Pull from the data below each line where the word "computer" occurs, and copy it.

*** Task inputs ***

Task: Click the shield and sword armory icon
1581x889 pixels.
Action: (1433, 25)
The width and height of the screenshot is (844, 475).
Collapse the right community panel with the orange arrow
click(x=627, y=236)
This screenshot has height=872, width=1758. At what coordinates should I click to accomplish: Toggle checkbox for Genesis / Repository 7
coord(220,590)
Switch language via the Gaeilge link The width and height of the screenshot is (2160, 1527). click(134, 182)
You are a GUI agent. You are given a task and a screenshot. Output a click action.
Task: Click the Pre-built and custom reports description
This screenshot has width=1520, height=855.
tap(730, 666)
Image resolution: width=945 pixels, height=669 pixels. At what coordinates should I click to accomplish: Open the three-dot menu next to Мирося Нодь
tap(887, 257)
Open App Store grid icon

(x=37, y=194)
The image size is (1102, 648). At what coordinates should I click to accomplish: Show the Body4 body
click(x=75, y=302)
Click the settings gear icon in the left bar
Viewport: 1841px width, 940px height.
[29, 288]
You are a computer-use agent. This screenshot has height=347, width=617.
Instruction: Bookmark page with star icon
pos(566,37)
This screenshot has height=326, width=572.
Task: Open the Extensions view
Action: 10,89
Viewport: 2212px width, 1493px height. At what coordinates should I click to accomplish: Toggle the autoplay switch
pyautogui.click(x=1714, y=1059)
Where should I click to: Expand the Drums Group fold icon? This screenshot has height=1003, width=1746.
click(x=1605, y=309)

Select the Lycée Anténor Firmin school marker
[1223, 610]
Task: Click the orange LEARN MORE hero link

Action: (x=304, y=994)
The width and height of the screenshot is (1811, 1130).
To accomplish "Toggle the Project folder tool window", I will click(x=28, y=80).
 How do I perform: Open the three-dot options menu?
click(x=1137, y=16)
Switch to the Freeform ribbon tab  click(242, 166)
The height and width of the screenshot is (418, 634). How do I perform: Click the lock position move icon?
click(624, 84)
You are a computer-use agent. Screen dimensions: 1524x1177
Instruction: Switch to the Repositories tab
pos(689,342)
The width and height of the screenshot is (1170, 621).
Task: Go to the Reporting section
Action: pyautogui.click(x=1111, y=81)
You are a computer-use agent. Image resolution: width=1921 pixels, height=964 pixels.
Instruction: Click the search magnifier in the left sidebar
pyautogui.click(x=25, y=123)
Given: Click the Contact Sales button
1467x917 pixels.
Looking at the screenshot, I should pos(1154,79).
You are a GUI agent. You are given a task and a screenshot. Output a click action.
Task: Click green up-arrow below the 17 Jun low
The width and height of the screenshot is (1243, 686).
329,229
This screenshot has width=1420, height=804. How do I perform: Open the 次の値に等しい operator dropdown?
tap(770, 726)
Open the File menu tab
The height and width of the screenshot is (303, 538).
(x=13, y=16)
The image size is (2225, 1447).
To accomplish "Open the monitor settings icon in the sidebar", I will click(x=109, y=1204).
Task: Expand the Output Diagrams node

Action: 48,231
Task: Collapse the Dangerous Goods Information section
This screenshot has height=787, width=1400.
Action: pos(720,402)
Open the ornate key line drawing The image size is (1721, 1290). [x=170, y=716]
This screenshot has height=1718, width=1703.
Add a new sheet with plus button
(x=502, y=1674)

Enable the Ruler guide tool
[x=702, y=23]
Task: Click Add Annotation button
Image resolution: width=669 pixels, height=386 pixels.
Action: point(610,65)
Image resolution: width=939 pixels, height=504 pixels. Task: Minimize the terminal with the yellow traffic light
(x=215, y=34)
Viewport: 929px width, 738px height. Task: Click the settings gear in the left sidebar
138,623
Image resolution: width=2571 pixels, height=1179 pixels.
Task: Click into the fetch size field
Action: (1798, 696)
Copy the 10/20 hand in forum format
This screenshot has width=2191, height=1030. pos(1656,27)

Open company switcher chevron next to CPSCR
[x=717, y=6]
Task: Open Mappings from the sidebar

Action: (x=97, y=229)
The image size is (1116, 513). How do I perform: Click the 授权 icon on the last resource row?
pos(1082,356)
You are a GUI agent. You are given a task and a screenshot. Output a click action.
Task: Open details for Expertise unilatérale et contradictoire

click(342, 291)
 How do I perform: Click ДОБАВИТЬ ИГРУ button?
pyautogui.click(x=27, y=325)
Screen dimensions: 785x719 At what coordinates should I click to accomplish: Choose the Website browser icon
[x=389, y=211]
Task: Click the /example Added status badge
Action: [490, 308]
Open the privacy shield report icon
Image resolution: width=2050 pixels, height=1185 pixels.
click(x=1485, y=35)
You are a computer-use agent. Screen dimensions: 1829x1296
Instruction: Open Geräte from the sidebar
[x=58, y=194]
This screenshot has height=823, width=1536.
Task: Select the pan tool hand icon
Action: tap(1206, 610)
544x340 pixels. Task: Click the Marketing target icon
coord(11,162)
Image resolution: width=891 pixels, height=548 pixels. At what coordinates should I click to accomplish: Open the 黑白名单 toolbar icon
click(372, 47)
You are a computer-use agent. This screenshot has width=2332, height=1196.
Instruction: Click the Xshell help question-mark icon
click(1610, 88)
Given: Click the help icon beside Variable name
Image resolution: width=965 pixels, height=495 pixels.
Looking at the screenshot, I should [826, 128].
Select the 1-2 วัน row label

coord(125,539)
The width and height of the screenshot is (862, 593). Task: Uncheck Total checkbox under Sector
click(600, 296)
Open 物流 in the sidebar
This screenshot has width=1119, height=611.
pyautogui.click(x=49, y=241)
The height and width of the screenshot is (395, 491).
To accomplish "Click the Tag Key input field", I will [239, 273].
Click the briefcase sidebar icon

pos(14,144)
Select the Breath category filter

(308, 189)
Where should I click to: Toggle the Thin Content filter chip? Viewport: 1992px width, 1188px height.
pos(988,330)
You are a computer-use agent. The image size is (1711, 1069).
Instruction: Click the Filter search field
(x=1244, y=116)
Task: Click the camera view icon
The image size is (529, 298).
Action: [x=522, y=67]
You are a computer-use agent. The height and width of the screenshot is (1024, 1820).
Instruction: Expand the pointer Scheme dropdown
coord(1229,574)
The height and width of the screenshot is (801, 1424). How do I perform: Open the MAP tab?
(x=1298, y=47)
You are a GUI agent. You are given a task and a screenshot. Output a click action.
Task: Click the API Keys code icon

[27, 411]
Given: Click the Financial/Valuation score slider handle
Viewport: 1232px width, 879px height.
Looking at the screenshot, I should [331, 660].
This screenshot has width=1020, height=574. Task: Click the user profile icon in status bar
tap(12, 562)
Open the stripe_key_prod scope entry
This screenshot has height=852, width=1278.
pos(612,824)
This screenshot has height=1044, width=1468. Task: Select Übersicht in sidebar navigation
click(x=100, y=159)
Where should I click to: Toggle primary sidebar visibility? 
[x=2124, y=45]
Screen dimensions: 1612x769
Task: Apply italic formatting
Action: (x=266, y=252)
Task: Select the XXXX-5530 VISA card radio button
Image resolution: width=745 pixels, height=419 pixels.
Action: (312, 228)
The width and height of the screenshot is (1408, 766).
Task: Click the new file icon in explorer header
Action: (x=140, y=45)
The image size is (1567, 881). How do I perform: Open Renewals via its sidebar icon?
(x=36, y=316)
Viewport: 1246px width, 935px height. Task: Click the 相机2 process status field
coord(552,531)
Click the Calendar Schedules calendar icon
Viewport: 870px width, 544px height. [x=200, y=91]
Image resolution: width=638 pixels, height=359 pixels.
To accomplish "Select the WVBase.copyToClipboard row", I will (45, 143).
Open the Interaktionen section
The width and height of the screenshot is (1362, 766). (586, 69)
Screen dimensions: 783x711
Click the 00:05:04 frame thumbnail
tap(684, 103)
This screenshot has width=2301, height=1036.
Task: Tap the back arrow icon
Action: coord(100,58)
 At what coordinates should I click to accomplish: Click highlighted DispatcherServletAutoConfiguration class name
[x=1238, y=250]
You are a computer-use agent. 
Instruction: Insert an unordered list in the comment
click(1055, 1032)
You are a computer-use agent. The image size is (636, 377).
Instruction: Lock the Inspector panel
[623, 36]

***

• **Response for this exercise**:
You are a computer-use agent. This screenshot has height=347, width=617.
You are a computer-use agent. Screen dimensions: 1524x1177
You are a computer-use agent. Image resolution: width=1921 pixels, height=964 pixels.
You are a computer-use agent. Screen dimensions: 1829x1296
You are a computer-use agent. This screenshot has width=2332, height=1196.
You are a computer-use agent. The image size is (1711, 1069).
You are a computer-use agent. The height and width of the screenshot is (1024, 1820).
You are a computer-use agent. 
You are a computer-use agent. The image size is (636, 377).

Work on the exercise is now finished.